TileQC: A system for tile-based quality control of Solexa data

Dolan, Peter C; Denver, Dee R

doi:10.1186/1471-2105-9-250

Software
Open access
Published: 28 May 2008

TileQC: A system for tile-based quality control of Solexa data

Peter C Dolan¹ &
Dee R Denver¹

BMC Bioinformatics volume 9, Article number: 250 (2008) Cite this article

9919 Accesses
23 Citations
3 Altmetric
Metrics details

Abstract

Background

Next-generation DNA sequencing technologies such as Illumina's Solexa platform and Roche's 454 approach provide new avenues for investigating genome-scale questions. However, they also present novel analytical challenges that must be met for their effective application to biological questions.

Results

Here we report the availability of tileQC, a tile-based quality control system for Solexa data written in the R language. TileQC provides a means of recognizing bias and error in Solexa output by graphically representing data generated by flow cell tiles. The data represented in the images is then made available in the R environment for further analysis and automation of error detection.

Conclusion

TileQC offers a highly adaptable and powerful tool for the quality control of Solexa-based DNA sequence data.

Background

New high-throughput sequencing technologies have arisen over the last decade that produce very large numbers of small sequencing reads (hundreds of thousands to millions), making possible the rapid and inexpensive sequencing and resequencing of genomes [1]. Despite the excitement generated by these new technologies, they also present substantial challenges that include sequence assembly of millions of short-read fragments (~30 bp for Illumina's Solexa sequencing approach) for de novo sequencing applications [2, 3], and the rapid and accurate mapping of short sequence reads to genomic locations for resequencing [4]. Regardless of the application, one major concern is the ability to effectively characterize the reliabilities of DNA sequence reads deriving from "next-generation" platforms that rely on novel sequencing chemistries such as Solexa's reversible dye-labeled terminator approach. Furthermore, these platforms have abandoned the electrophoresis-based approaches of traditional Sanger sequencing; instead, DNA sequence data is collected in real-time from novel sequencing substrates. Development of quality-control tools for these next-generation DNA sequencing technologies is critical for their effective and accurate application to biological questions.

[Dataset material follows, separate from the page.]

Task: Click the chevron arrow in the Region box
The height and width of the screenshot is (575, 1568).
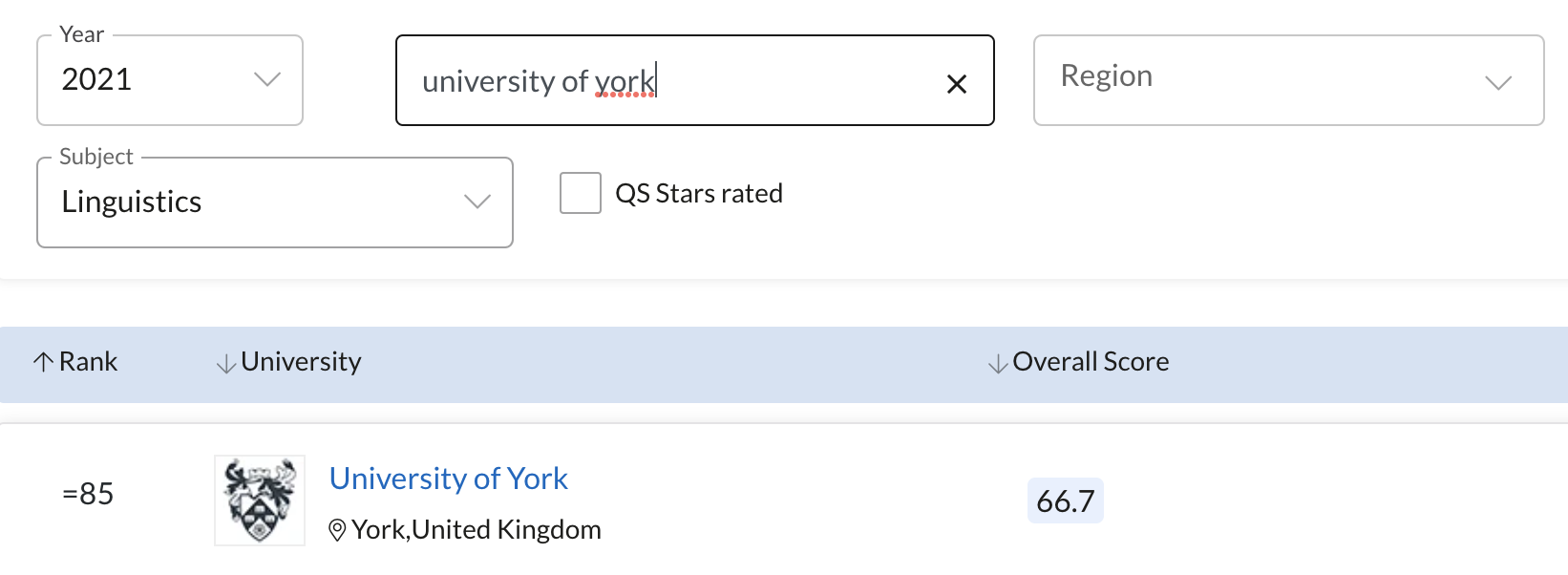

Illumina's Solexa sequencing approach consists of a process whereby DNA samples are nebulized to small pieces (~150 bp), then ligated to adapters that bind to linker molecules on the surface of a flow cell where amplified DNA clusters are ultimately sequenced in real-time using Solexa's reversible dye terminator approach [5]. Each flow cell contains eight lanes onto which DNA molecules from distinct samples can be independently sequenced. Each lane is subdivided into hundreds of tiles (200 tiles in earlier systems, 300 in the most recent system) – four images are collected from each tile (one for each of the four base dyes) per sequencing cycle. These tile images constitute the raw data from which DNA sequence information is ultimately derived. Illumina provides a standard front-end analysis pipeline for Solexa data where image analysis is carried out by Firecrest and base calls are made by Bustard. In making a base call, Bustard assigns a quality score (Q-score) to each of the 4 potential nucleotides. These Solexa quality scores range from -40 to 40. They are not equal to Phred quality scores, but are asymptotically identical [10]. Assuming no ambiguity, the nucleotide with the highest Q-score is called. In an ideal call, there is one +40 and three -40 s. The aggregate quality score (Q_AG-score) for a base call is the maximum Q-score minus the sum of the remaining three Q-scores.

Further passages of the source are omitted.